Now in the second portion of the class, I am going to analyze the ToothGrowth data in the R datasets package using confidence intervals and/or hypothesis tests to compare tooth growth by supp and dose.

  1. Load the ToothGrowth data and perform some basic exploratory data analyses
data("ToothGrowth")
  1. Provide a basic summary of the data.
summary(ToothGrowth)
##       len        supp         dose      
##  Min.   : 4.20   OJ:30   Min.   :0.500  
##  1st Qu.:13.07   VC:30   1st Qu.:0.500  
##  Median :19.25           Median :1.000  
##  Mean   :18.81           Mean   :1.167  
##  3rd Qu.:25.27           3rd Qu.:2.000  
##  Max.   :33.90           Max.   :2.000
  1. Use confidence intervals and/or hypothesis tests to compare tooth growth by supp and dose. I will state my conclusions and the assumptions needed for my conclusions.

There are two levels in supp.

library(ggplot2)

ggplot(ToothGrowth, aes(x = supp, y = len)) + geom_boxplot()

For each levels, mean and standard deviations are here.

library(dplyr)
g_df <- tbl_df(ToothGrowth)
g_df_sm <- g_df %>% group_by(supp) %>% summarize(mean = mean(len), sd = sd(len))

print(g_df_sm)

The average for OJ is 20.66 with a standard variance of 6.60 while the average for VC is 16.96 with a standard variance of 8.26. Consider the 95% confidence interval estimate for the differences of the means. I assume a constant variance. I am looking for the inverval with substracting in this order (OJ - VC).

n_oj <- 30          # count of OJ
n_vc <- 30          # count of VC
m_oj <- 20.66       # mean of OJ
sd_oj <- 6.60       # standard variation of OJ
m_vc <- 16.96       # mean of VC
sd_vc <- 8.26       # standard variation of VC

# find pooled variance
spsq <- ( (n_oj - 1) * sd_oj^2 + (n_vc - 1) * sd_vc^2) / (n_oj + n_vc - 2)

# find confidence intervals
(m_oj - m_vc) + c(-1, 1) * qt(0.975, df=(n_oj + n_vc - 2)) * sqrt(spsq) * sqrt(1/n_oj + 1/n_vc)
## [1] -0.1640165  7.5640165

When subtracting (OJ - VC) the interval has zero. The difference of OJ and VC appears to be no effective.

Now, there are three levels in dose. Suppose 0.5 is A, 1.0 is B and 2.0 is C.

ggplot(ToothGrowth, aes(x = factor(dose), y = len)) + geom_boxplot()

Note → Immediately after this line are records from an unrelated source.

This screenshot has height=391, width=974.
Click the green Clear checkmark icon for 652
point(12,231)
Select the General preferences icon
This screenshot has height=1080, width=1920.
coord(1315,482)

I will find that there are some differences between A and B, A and C, B and C. Consider the 95% confidence interval estimate for the differences of the means. I assume a constant variance.

A <- ToothGrowth[ToothGrowth$dose == 0.5,]$len
B <- ToothGrowth[ToothGrowth$dose == 1.0,]$len
C <- ToothGrowth[ToothGrowth$dose == 2.0,]$len

Fist, compare A and B. (A - B)

t.test(A, B, paired = FALSE, var.equal = TRUE)$conf
## [1] -11.983748  -6.276252
## attr(,"conf.level")
## [1] 0.95

When subtracting (A - B) the interval is entirely below zero. The (A-B) appears to be effective.

Second, compare A and C. (A - C)

t.test(A, C, paired = FALSE, var.equal = TRUE)$conf
## [1] -18.15352 -12.83648
## attr(,"conf.level")
## [1] 0.95

When subtracting (A - C) the interval is entirely below zero. The (A-C) appears to be effective.

Last, compare B and C. (B - C)

t.test(B, C, paired = FALSE, var.equal = TRUE)$conf
## [1] -8.994387 -3.735613
## attr(,"conf.level")
## [1] 0.95

When subtracting (B - C) the interval is entirely below zero. The (B-C) appears to be effective.

So, there is no difference in results by supp, but dose’s values affect the len of toothgrowth.